Co-operation will be strengthened
“I can assure you that the close co-operation with the Nordic region will continue after Brexit. We will not be turning our backs on the world and we will not be turning our backs on the Nordic region,” said May when she addressed the Nordic parliamentarians and ministers gathered in the assembly room at Stortinget. She has not yet addressed the EU Parliament.
May talked proudly about the long and close co-operation with the Nordic region and the Nordic countries. She assured the assembly that the co-operation will continue, and that she will be working to strengthen the relationship after the UK leaves the EU.
During the opening of the Session, May took questions from the Council members. One of the members asking a question was Christian Juhl, who represents the Nordisk grønt venstre (Nordic Green Left) party group in the Nordic Council. Juhl asked whether the UK will be following up its climate commitments in the Paris Agreement and whether the country will be following the example shown by the US or the EU.

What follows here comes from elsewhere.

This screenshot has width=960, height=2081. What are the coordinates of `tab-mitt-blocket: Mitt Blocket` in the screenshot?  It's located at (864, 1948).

Our homes are infused with Scandinavian design. Some of us occasionally dance to Abba.
“We have chosen a different road to the US on the environment and climate. We will continue to be a part of the Paris Agreement,” was May’s clear reply, before continuing: “I will be part of a government that makes sure we leave our planet in a better state than when we entered it. We must continue to lead the way on environment and climate,” said May, and underlined her commitment to the Nordic countries and the UK working together on innovation and technology in the environment field.
Erkki Tuomioja, from the Social Democrats party group, asked May whether there will be a new referendum if reaching an agreement with the EU proves impossible.
“I’m asked that question all the time, but the British people have given their vote and they voted to leave the EU,” said May.
May also took the opportunity to praise Nordic design and pointed out that Nordic culture has also made a clear impression in the UK.
“Our homes are infused with Scandinavian design. Some of us also occasionally dance to Abba,” said the British Prime Minister, ironically referring to her own dancing skills, which have received a lot of attention in social media in the past year.
It was the 2018 President of the Nordic Council, Michael Tetzschner, who invited Theresa May to take part in the session.
The Nordic Council's delegation at the Storting is hosting this year's session, in which 87 parliamentarians from the Nordic countries are participating, as well as guests from, for example, the Standing Committee of the Parliamentarians of the Arctic Region, the Baltic Assembly, the West Nordic Council, the EFTA Parliamentary Committee, the Parliamentary Assembly of the Council of Europe, the European Parliament and the Benelux Parliament.